Tujuan: Salin persis bagian artikel di bawah tentang pembubaran diskusi LGBT di ITB, antara "Yuli Saputra" dan "tidak mengantongi izin.", termasuk kedua bagian tersebut.

Artikel:

------------------------------------

Di balik pembubaran diskusi LGBT di ITB Bandung

Yuli Saputra

This is AI generated summarization, which may have errors. For context, always refer to the full article.

Di balik pembubaran diskusi LGBT di ITB Bandung
"Di kampus, keragaman itu harusnya dipelihara. Kalau di kampus keterbukaan pemikiran dibatasi, jadi kita melakukannya di mana?," kata salah satu narasumber diskusi.

BANDUNG, Indonesia—Merebaknya isu Lesbian, Gay, Biseksual, Transgender (LGBT) belakangan ini membuat pembahasan terkait isu tersebut menjadi sensitif. Di Institut Teknologi Bandung (ITB), sebuah diskusi bertema Kampus dan LGBT terpaksa dibubarkan dengan alasan tidak mengantongi izin.

Semula, diskusi yang diselenggarakan unit Perkumpulan Studi Ilmu Kemasyarakatan (PSIK), Majalah Ganesha—Kelompok Studi Sejarah Ekonomi Politik (MG-KSSEP) dan Institut Sosial Humaniora Tiang Bendera (ISH TIBEN) akan dilaksanakan pada pukul 15:00, Jum’at, 26 Februari di Amphiteater ITB. Diskusi dijadwalkan digelar di Jalan Ganesha Bandung.

------------------------------------

Daftar yang diberikan:

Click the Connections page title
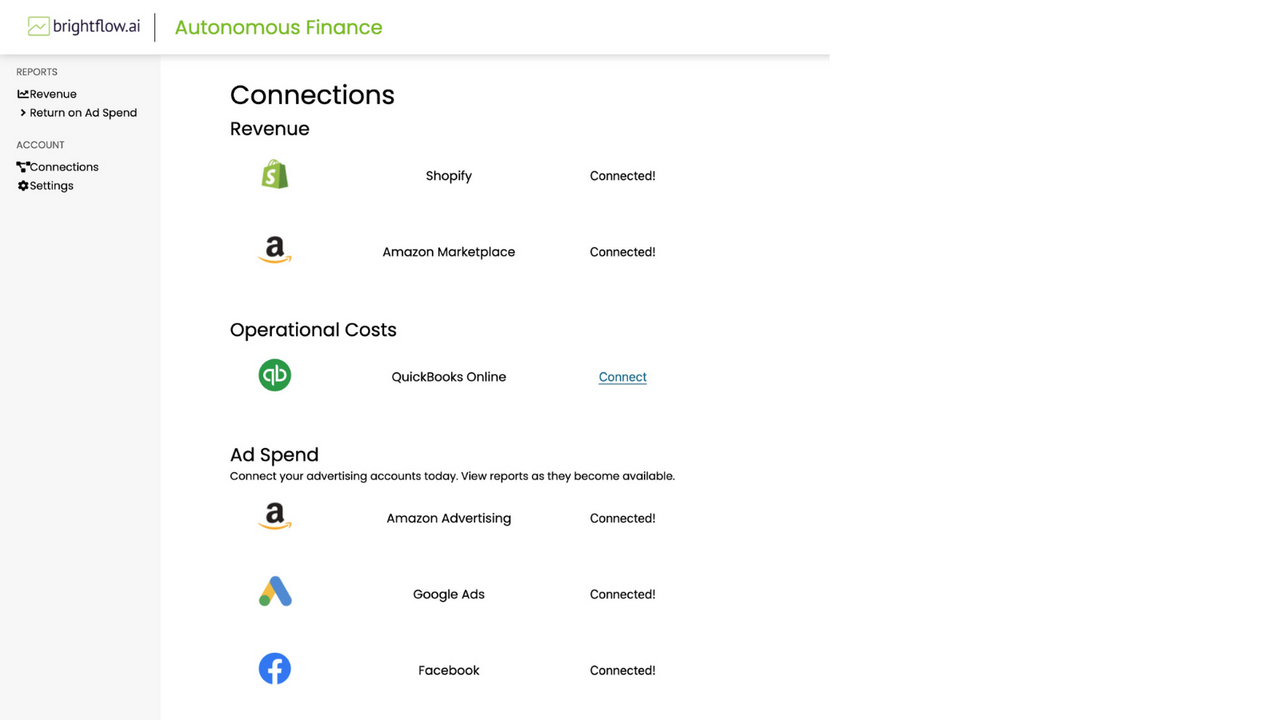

------------------------------------

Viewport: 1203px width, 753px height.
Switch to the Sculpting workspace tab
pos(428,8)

------------------------------------

Jawaban di bawah:
Yuli Saputra

This is AI generated summarization, which may have errors. For context, always refer to the full article.

Di balik pembubaran diskusi LGBT di ITB Bandung
"Di kampus, keragaman itu harusnya dipelihara. Kalau di kampus keterbukaan pemikiran dibatasi, jadi kita melakukannya di mana?," kata salah satu narasumber diskusi.

BANDUNG, Indonesia—Merebaknya isu Lesbian, Gay, Biseksual, Transgender (LGBT) belakangan ini membuat pembahasan terkait isu tersebut menjadi sensitif. Di Institut Teknologi Bandung (ITB), sebuah diskusi bertema Kampus dan LGBT terpaksa dibubarkan dengan alasan tidak mengantongi izin.